Effects of vascular endothelial growth factor on ischemic spinal cord injury caused by aortic cross-clamping in rabbits.

BACKGROUND

Spinal cord injury remains a devastating complication of thoracic and thoracoabdominal aortic operations. We aim to investigate neuro-protective role of vascular endothelial growth factor (VEGF) administered to rabbits after occlusion against ischemia-reperfusion (I/R) injury.

MATERIALS AND METHODS

Occlusion of the abdominal aorta was applied to adult rabbits, followed by removal of aortic clamp and reperfusion. The abdominal aortas of New Zealand White albino rabbits were occluded for 30 min. Experimental groups were as follows: control group (sham operation group, n = 7), I/R group (n = 9) undergoing occlusion but receiving no pharmacologic intervention, and VEGF-treated group (n = 7) receiving 0.8 microg/kg VEGF intravenously after occlusion. Neurological status was assessed at 6, 24, and 48 h after the operation. All animals were killed at 48 h after the operation. Spinal cords were harvested for histopathologic and biochemical analyses.

RESULTS

According to Tarlov's scale, neurological status of the rabbits at postoperative h 48 was better in the VEGF-treated group compared to the I/R group (P < 0.05).
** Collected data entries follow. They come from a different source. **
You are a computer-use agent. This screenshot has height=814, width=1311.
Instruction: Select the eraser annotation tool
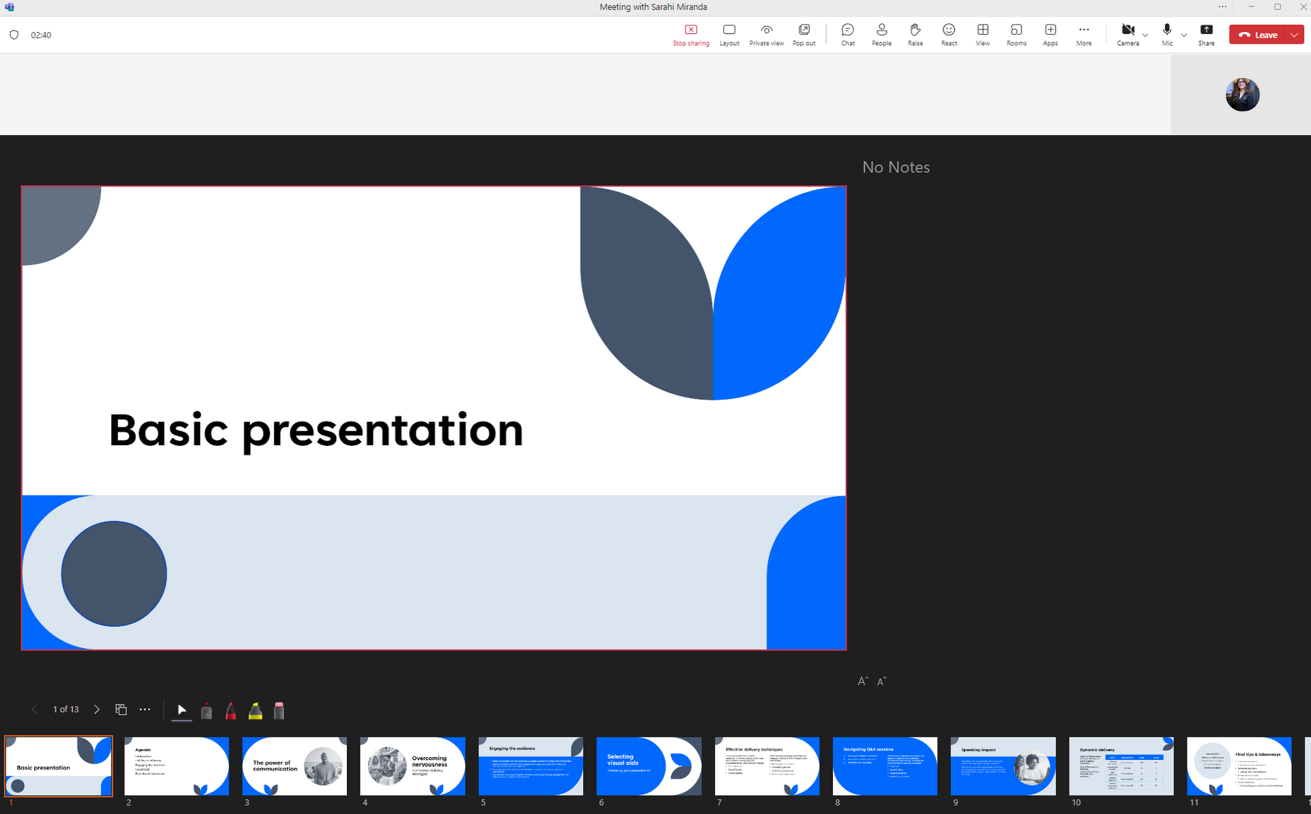pos(279,710)
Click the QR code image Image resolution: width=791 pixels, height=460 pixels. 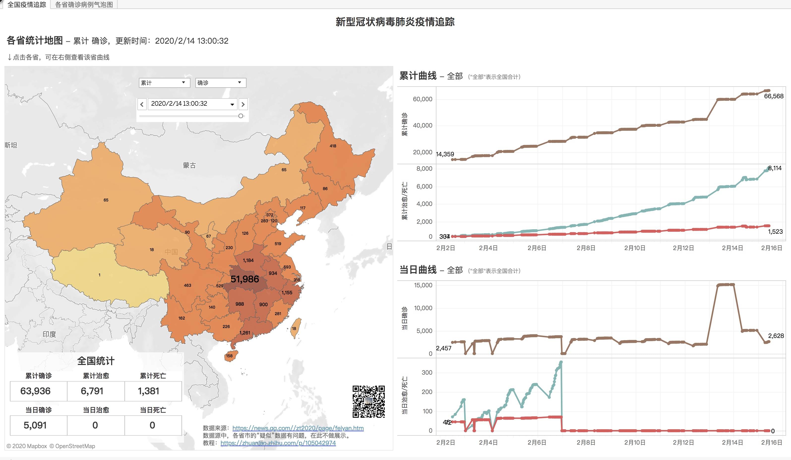click(x=369, y=402)
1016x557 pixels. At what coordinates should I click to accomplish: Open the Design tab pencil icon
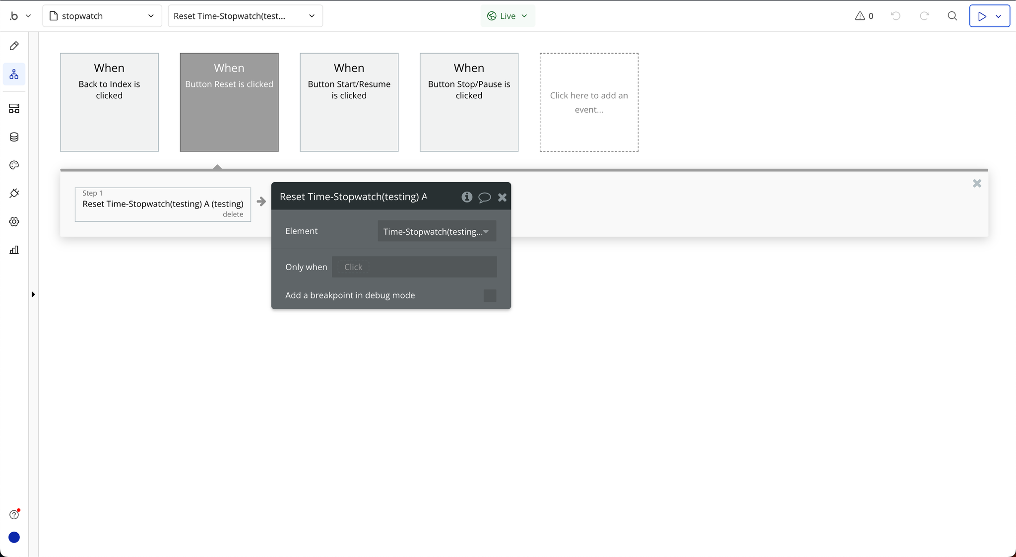(x=14, y=46)
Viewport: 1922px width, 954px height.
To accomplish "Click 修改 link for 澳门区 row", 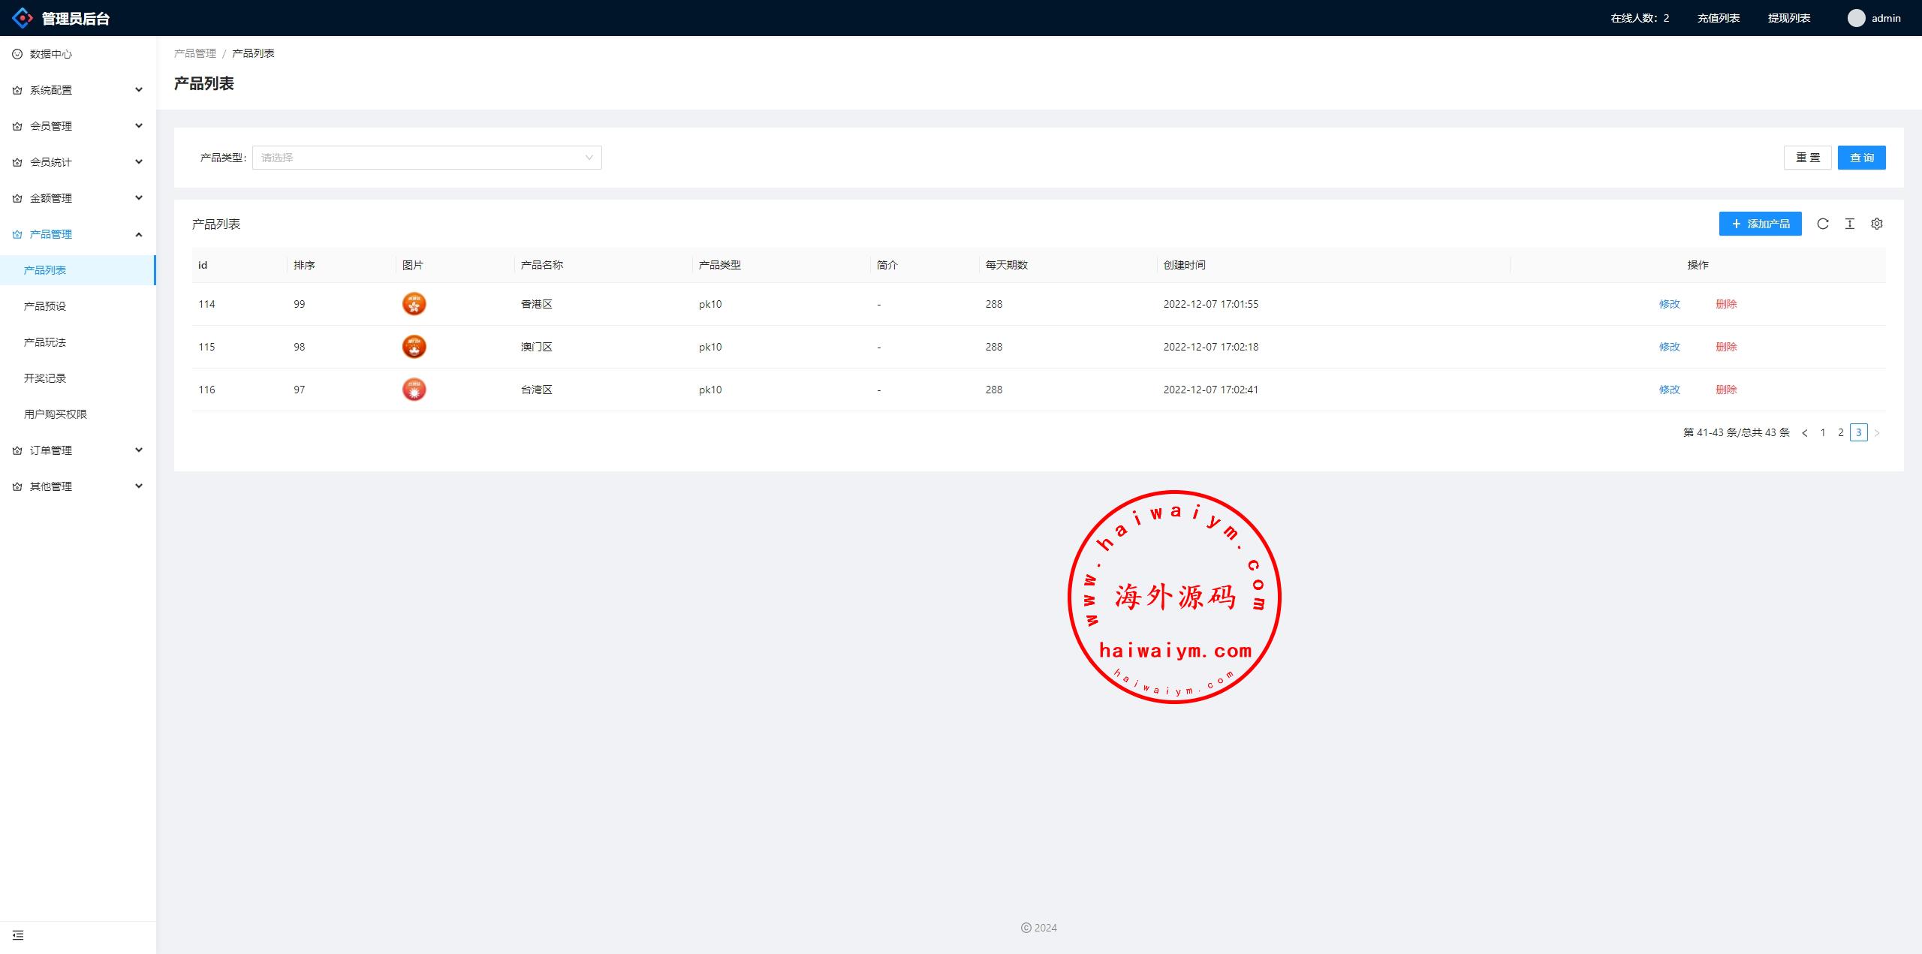I will coord(1669,347).
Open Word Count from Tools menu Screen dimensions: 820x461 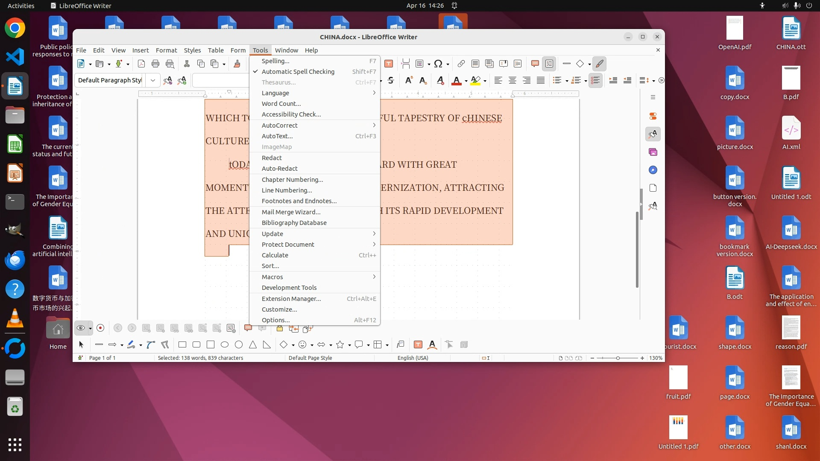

Decreased tissue and serum malondialdehyde levels and increased tissue and serum glutathione levels were observed in VEGF-treated group (P < 0.05). In the same group tissue and serum nitrate levels were decreased (P < 0.05). Histopathologic analyses demonstrated typical morphological changes characteristic of necrosis in the I/R group. VEGF attenuated ischemia-induced necrosis.

CONCLUSIONS

This is the first study that shows the effects of VEGF administered after occlusion on induced oxidative damage to injured spinal cords. VEGF administration may significantly reduce the incidence of spinal cord injury following temporary aortic occlusion.